WHAT YOU WILL DO:
Everything from the line containing "Task: Click the Hindu College name text" to the last line of the data below should be copied word for word, and nothing else.

[RECORDS PROVIDED Boundary: Start]

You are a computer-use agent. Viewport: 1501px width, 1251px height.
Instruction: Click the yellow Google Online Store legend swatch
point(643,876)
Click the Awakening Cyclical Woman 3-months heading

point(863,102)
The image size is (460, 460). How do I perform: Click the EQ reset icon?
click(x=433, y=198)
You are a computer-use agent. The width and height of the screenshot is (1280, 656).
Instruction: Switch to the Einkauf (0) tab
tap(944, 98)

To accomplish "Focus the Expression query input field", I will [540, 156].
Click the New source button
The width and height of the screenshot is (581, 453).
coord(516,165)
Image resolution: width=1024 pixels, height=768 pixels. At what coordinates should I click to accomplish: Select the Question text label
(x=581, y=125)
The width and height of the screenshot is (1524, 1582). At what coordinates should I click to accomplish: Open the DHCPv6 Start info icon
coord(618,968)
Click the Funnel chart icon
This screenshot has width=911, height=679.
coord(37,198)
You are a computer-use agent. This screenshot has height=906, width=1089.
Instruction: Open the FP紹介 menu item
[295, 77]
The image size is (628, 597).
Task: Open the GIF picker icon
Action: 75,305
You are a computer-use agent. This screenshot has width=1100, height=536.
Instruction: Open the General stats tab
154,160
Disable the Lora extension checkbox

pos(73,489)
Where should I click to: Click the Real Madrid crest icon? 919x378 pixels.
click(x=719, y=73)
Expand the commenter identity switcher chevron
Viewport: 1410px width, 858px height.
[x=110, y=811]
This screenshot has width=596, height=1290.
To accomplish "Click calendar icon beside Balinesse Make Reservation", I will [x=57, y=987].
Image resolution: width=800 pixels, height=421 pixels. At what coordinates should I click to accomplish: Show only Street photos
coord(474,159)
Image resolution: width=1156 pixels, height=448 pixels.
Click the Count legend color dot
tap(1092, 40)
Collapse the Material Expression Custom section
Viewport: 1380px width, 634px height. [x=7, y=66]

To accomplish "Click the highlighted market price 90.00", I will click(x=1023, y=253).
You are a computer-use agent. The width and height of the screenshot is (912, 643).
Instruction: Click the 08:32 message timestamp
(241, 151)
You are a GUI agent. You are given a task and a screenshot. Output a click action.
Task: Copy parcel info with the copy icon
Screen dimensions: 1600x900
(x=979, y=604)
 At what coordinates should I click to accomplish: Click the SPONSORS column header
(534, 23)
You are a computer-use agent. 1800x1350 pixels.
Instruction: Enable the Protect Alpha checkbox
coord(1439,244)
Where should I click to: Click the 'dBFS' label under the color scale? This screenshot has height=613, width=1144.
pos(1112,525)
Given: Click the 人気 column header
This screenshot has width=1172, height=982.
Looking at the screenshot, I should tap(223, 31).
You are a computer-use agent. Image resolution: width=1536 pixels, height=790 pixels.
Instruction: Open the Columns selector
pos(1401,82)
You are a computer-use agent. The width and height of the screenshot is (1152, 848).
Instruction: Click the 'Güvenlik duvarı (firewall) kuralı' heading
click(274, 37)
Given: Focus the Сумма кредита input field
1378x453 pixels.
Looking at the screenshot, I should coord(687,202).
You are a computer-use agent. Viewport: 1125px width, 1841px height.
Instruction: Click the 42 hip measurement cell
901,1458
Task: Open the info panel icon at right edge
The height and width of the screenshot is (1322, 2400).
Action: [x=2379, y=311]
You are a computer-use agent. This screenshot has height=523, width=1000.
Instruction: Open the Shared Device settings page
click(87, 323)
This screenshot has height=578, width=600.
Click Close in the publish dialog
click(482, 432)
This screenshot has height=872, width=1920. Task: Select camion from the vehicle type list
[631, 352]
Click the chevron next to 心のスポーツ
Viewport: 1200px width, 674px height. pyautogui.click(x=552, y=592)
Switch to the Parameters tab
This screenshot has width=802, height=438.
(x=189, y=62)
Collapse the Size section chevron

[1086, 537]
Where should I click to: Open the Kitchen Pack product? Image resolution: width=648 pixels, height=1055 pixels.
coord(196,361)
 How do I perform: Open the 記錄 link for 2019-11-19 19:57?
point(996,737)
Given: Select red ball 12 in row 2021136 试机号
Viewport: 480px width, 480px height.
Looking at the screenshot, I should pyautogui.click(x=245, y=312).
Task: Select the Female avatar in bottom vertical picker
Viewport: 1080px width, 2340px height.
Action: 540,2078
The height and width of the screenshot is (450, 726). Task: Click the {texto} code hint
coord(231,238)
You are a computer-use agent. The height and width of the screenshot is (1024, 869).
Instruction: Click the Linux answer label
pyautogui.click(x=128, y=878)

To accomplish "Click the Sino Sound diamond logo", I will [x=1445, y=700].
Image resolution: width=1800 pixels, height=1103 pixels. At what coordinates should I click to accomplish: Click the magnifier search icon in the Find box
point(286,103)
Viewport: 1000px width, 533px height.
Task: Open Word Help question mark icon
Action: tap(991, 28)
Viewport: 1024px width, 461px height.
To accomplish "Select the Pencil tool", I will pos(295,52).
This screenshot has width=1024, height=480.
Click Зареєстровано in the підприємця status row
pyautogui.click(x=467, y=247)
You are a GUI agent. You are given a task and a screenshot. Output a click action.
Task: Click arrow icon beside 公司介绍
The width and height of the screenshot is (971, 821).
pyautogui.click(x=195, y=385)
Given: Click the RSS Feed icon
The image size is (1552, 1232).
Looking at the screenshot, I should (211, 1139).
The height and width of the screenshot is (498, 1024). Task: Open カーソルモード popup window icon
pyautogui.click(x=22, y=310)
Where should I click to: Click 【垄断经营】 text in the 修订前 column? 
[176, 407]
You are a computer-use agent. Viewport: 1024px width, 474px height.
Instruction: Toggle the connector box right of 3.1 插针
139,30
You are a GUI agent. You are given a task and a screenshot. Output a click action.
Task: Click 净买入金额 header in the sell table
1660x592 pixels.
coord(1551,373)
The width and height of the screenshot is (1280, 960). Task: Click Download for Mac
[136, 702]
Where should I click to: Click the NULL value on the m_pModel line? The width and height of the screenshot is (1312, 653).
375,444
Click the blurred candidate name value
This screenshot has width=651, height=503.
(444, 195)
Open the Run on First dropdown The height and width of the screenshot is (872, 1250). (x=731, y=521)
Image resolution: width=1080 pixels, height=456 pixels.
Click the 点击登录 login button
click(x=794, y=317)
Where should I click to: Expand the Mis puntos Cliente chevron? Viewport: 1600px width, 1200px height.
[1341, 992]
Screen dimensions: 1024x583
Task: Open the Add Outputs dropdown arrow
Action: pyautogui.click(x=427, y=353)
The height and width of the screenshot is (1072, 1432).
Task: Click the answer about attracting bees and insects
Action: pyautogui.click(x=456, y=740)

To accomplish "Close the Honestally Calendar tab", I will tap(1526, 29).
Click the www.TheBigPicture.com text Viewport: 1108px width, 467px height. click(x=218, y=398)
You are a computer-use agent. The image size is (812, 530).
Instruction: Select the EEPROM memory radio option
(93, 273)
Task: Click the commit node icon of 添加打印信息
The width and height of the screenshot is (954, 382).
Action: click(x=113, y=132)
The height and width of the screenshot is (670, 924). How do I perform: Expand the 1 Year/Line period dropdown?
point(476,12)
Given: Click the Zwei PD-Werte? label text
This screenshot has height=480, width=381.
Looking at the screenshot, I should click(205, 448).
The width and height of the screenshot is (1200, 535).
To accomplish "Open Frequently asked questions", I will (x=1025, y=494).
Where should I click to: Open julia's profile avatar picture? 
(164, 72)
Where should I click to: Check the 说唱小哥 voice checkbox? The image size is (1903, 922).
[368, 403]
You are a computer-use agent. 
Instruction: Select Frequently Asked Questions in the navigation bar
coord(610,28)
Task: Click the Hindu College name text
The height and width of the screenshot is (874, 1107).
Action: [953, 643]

[RECORDS PROVIDED Boundary: End]

TASK RESULT:
Task: Click the Hindu College name text
The height and width of the screenshot is (874, 1107).
Action: [953, 643]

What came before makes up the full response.